There are, in general, three ways to acquire ownership of an open-source project. One, the most obvious, is to found the project. When a project has only one maintainer since its inception and the maintainer is still active, custom does not even permit a question as to who owns the project.

The second way is to have ownership of the project handed to you by the previous owner (this is sometimes known as `passing the baton'). It is well understood in the community that project owners have a duty to pass projects to competent successors when they are no longer willing or able to invest needed time in development or maintenance work.

It is significant that in the case of major projects, such transfers of control are generally announced with some fanfare. While it is unheard of for the open-source community at large to actually interfere in the owner's choice of succession, customary practice clearly incorporates a premise that public legitimacy is important.

For minor projects, it is generally sufficient for a change history included with the project distribution to note the change of ownership. The clear presumption is that if the former owner has not in fact voluntarily transferred control, he or she may reassert control with community backing by objecting publicly within a reasonable period of time.

The third way to acquire ownership of a project is to observe that it needs work and the owner has disappeared or lost interest. If you want to do this, it is your responsibility to make the effort to find the owner. If you don't succeed, then you may announce in a relevant place (such as a Usenet newsgroup dedicated to the application area) that the project appears to be orphaned, and that you are considering taking responsibility for it.

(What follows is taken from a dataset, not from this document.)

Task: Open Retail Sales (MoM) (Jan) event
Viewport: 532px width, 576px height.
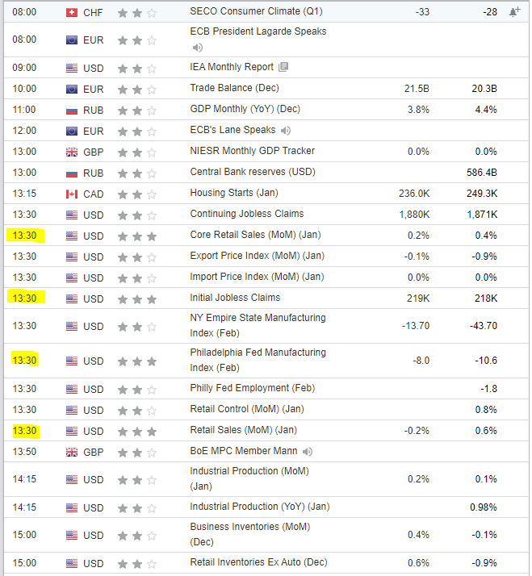Action: coord(243,430)
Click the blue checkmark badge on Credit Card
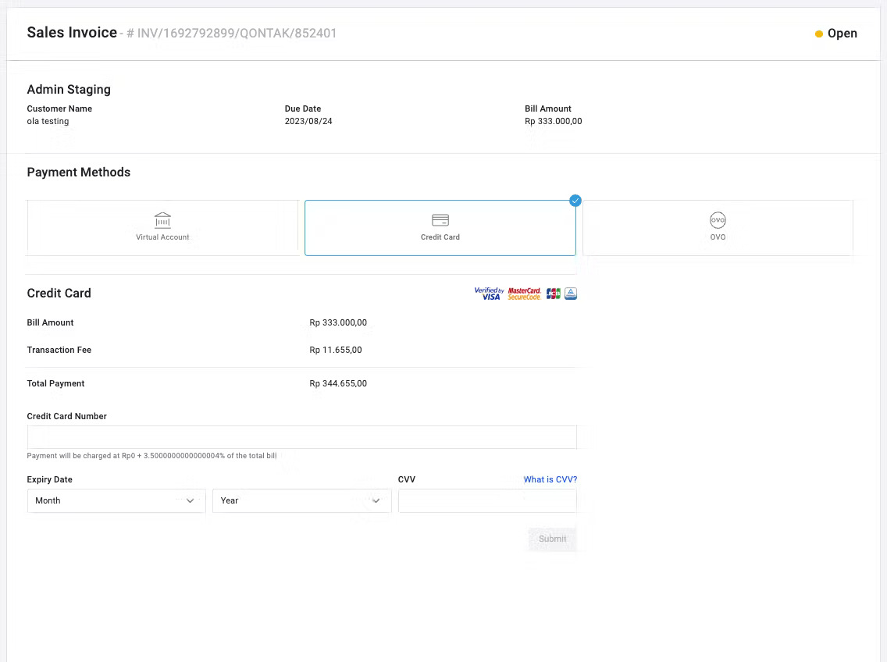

Custom demands that you allow some time to pass before following up with an announcement that you have declared yourself the new owner. In this interval, if someone else announces that they have been actually working on the project, their claim trumps yours. It is considered good form to give public notice of your intentions more than once. More points for good form if you announce in many relevant forums (related newsgroups, mailing lists); and still more if you show patience in waiting for replies. In general, the more visible effort you make to allow the previous owner or other claimants to respond, the better your claim if no response is forthcoming.

If you have gone through this process in sight of the project's user community, and there are no objections, then you may claim ownership of the orphaned project and so note in its history file. This, however, is less secure than being passed the baton, and you cannot expect to be considered fully legitimate until you have made substantial improvements in the sight of the user community.

I have observed these customs in action for twenty years, going back to the pre-FSF ancient history of open-source software. They have several very interesting features. One of the most interesting is that most hackers have followed them without being fully aware of doing so. Indeed, the above may be the first conscious and reasonably complete summary ever to have been written down.

Another is that, for unconscious customs, they have been followed with remarkable (even astonishing) consistency. I have observed the evolution of literally hundreds of open-source projects, and I can still count the number of significant violations I have observed or heard about on my fingers.

Yet a third interesting feature is that as these customs have evolved over time, they have done so in a consistent direction. That direction has been to encourage more public accountability, more public notice, and more care about preserving the credits and change histories of projects in ways which (among other things) establish the legitimacy of the present owners.

These features suggest that the customs are not accidental, but are products of some kind of implicit agenda or generative pattern in the open-source culture that is utterly fundamental to the way it operates.

An early respondent pointed out that contrasting the Internet hacker culture with the cracker/pirate culture (the ``warez d00dz'' centered around game-cracking and pirate bulletin-board systems) illuminates the generative patterns of both rather well. We'll return to the d00dz for contrast later in the paper.